What is needed:
In how many lines of the records below does the word "computer" appear? Reply with the number only.

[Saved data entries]
-- Opening Marker --

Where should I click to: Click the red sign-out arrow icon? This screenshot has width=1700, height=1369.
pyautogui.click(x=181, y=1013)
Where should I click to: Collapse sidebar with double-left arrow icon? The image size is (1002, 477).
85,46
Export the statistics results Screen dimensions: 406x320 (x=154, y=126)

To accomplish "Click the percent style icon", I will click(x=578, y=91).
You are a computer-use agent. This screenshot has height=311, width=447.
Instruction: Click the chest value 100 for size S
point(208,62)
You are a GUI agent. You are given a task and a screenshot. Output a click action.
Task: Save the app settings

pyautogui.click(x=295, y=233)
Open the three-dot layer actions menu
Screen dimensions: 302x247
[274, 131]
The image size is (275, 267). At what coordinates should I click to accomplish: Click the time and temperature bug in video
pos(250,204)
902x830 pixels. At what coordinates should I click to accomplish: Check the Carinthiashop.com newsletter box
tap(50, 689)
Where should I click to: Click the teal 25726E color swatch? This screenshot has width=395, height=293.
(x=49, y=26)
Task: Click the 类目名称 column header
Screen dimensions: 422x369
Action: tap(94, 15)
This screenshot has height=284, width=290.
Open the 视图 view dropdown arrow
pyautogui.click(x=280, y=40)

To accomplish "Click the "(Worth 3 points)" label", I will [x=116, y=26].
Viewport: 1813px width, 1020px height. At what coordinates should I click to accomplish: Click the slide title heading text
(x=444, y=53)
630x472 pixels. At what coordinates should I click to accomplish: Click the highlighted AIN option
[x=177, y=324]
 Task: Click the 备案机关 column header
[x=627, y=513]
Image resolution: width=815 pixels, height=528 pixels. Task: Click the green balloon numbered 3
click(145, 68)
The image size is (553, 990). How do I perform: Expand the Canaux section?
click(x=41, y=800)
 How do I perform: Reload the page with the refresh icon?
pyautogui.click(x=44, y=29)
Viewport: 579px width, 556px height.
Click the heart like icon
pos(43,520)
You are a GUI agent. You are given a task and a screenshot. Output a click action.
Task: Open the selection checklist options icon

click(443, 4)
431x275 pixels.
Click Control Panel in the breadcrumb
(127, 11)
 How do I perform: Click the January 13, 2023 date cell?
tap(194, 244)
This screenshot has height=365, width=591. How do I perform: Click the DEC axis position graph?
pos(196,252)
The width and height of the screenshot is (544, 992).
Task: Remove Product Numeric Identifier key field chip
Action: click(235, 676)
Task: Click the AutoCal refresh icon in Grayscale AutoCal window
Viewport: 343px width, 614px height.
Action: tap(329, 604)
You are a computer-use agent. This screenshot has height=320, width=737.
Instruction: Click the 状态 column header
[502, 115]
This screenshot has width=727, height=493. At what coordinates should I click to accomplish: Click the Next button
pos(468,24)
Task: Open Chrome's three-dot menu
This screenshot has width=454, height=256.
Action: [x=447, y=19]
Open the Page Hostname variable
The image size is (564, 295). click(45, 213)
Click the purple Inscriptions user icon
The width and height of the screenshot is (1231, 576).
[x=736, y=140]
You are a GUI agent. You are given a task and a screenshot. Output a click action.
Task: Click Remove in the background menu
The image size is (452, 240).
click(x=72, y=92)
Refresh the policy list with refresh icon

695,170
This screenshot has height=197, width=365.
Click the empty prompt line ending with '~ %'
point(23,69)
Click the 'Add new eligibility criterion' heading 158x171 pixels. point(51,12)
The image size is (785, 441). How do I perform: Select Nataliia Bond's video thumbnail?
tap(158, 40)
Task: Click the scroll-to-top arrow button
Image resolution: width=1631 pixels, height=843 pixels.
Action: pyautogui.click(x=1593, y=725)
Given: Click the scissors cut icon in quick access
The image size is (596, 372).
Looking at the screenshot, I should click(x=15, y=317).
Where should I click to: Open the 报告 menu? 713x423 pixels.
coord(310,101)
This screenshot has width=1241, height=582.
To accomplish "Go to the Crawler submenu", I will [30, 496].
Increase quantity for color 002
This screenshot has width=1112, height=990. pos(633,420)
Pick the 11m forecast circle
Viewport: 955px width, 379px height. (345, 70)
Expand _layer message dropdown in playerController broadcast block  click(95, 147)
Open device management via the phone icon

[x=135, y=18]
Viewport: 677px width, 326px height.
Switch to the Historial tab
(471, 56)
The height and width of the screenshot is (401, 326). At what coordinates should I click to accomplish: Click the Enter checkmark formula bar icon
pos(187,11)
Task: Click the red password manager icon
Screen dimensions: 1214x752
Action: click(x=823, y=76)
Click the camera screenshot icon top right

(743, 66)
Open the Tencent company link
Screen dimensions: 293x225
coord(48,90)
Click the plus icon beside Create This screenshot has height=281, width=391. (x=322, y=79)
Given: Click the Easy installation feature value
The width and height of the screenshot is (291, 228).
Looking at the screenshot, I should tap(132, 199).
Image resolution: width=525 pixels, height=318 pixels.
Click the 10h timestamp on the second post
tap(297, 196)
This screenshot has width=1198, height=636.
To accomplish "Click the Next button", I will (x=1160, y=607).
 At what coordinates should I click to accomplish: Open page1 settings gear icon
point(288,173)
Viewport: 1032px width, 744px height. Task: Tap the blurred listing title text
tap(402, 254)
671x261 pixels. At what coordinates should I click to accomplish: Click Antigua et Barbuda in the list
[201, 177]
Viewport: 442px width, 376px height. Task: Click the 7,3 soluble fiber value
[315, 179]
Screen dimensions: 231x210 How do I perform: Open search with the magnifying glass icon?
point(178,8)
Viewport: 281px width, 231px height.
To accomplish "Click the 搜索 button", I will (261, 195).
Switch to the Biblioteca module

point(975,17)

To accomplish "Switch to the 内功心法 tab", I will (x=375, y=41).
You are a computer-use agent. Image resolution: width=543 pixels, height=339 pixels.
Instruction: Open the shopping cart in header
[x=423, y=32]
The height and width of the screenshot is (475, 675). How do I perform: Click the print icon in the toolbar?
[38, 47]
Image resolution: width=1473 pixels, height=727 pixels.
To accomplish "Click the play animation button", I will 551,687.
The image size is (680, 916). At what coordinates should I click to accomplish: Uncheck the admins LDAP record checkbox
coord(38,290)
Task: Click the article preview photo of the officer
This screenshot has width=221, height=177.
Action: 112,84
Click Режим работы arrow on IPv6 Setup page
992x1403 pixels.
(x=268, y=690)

-- Closing Marker --

Expected output:
3